Cynics will argue that Leeds' move to a non-betting sponsor
was forced on them by relegation but that's an easy one to bat away, because
this is still Leeds United, the one on the tele all the time, the one whose
shirts are worn in just about any country you might be lucky enough to visit.
They're a huge draw in the Championship, the biggest arguably, and many, many
eyeballs will be drawn to them over the course of the next season.
The YEP understands there were other betting firm options on
the table when it came time to decide what would adorn the shirts, which is no
surprise when you consider that seven of last season's Championship shirts had
a gambling company logo on the front. Leeds themselves, in their last stint as
a second tier outfit, wore the brand of 32Red.

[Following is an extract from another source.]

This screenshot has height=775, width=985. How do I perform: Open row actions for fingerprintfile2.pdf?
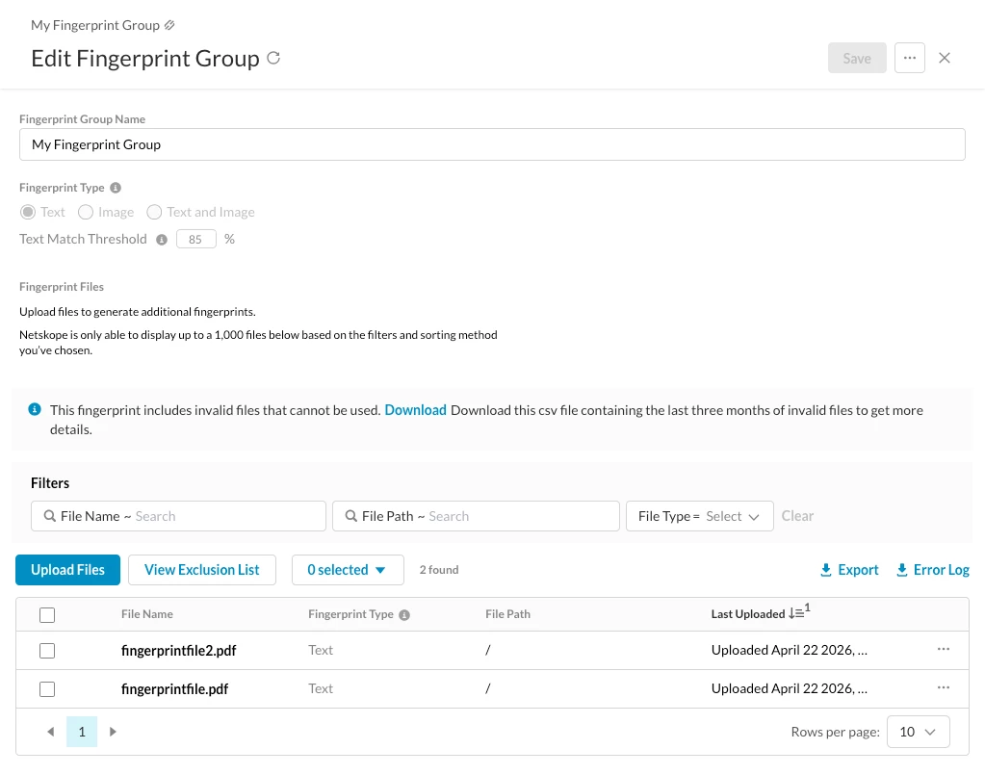click(943, 650)
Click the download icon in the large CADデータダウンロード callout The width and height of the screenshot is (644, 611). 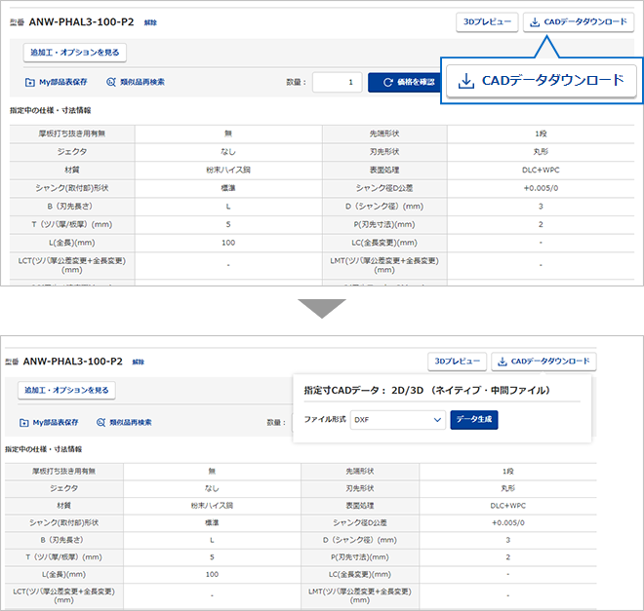[467, 80]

This move to Boxt is not a signal that Leeds are cutting all
commercial ties with the betting industry, but it does mean that gambling's
presence in the game has been reduced. Even if it's just one team's shirt, for
now. It's a shirt less than there could have been. That's the aim, for
football, isn't it? To simultaneously wean itself off the betting teat and take
the logos and names of gambling firms off the walking billboards that football
shirts have become. When the new Leeds kits are released they will soon fly off
the shelves and onto the streets, parks, pubs and playgrounds of this city, its
surrounds and beyond. For the first time in a long time a gambling logo will
not go with them.
Other clubs appear to be cashing in while they still can,
inking new deals with that industry ahead of the 2026 ban. That's not such a
good look and if Leeds were to earn promotion and switch back to a betting
sponsor for the front of their shirts in 2024 or 2025 then they would face the
same accusation. It would give this summer's decision less of a good look.
In the here and now, this feels like an important step,
regardless of the discussions that led to it or the reasoning.

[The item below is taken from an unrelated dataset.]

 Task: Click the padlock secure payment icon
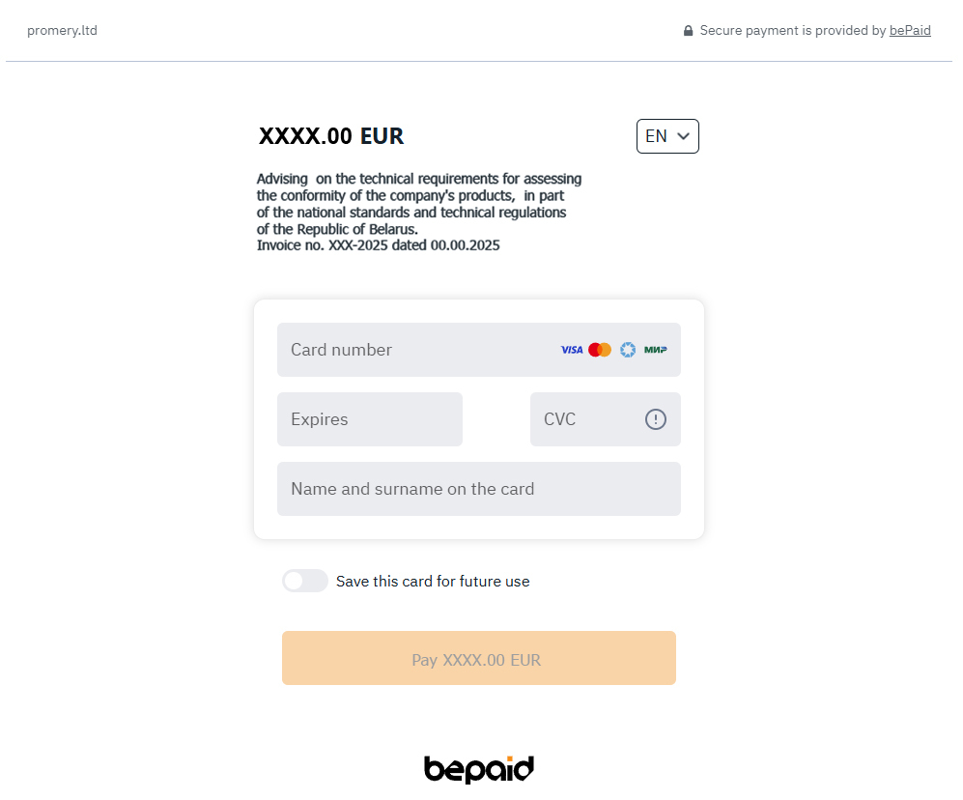(689, 31)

James Grimes, founder of The Big Step - a campaign dedicated
to bringing an end to football's relationship with betting - called the
proposed Premier League ban on gambling shirt sponsorship deals a 'huge step'
because it was a tacit acceptance of the harm caused by such deals.
"No gambling ads are seen more than those on Premier
League shirts, worn by billions around the world," he said at the time of
the ban's announcement.
Matt Gaskell, consultant psychologist at the Northern Gambling
Service, which has a Leeds clinic, told city councillors earlier this year that
over 50 per cent of patients were between 20 and 39 years old. Around 70 per
cent are male.
“The most common types of gambling activities they’re
engaging in are gambling machines, or slot machines to you and I; sports
betting, particularly in-play betting which is a continuous form of gambling,
and scratchcards," he said.
"It’s these continuous forms of gambling which are
known to be the number one predictor of gambling harms."
Liz and Charles Ritchie both recently received MBEs for
their work setting up the charity Gambling with Lives in 2018, a year after
losing their son Jack. The 24-year-old from Sheffield took his own life after
becoming addicted to gambling.
The couple campaign to highlight the link between gambling
disorder, suicide and addictive betting products and what they call the
industry's 'predatory practices.'
A statement on their website reads: "All too often,
football is the ‘hook’ that draws first-time gamblers in, many of whom are then
cross-sold highly dangerous – and addictive – products, such as online casino
games."
According to the charity, although removing gambling logos
from football shirts is not enough, it is what they would deem a 'big step.'
That's what Leeds have taken.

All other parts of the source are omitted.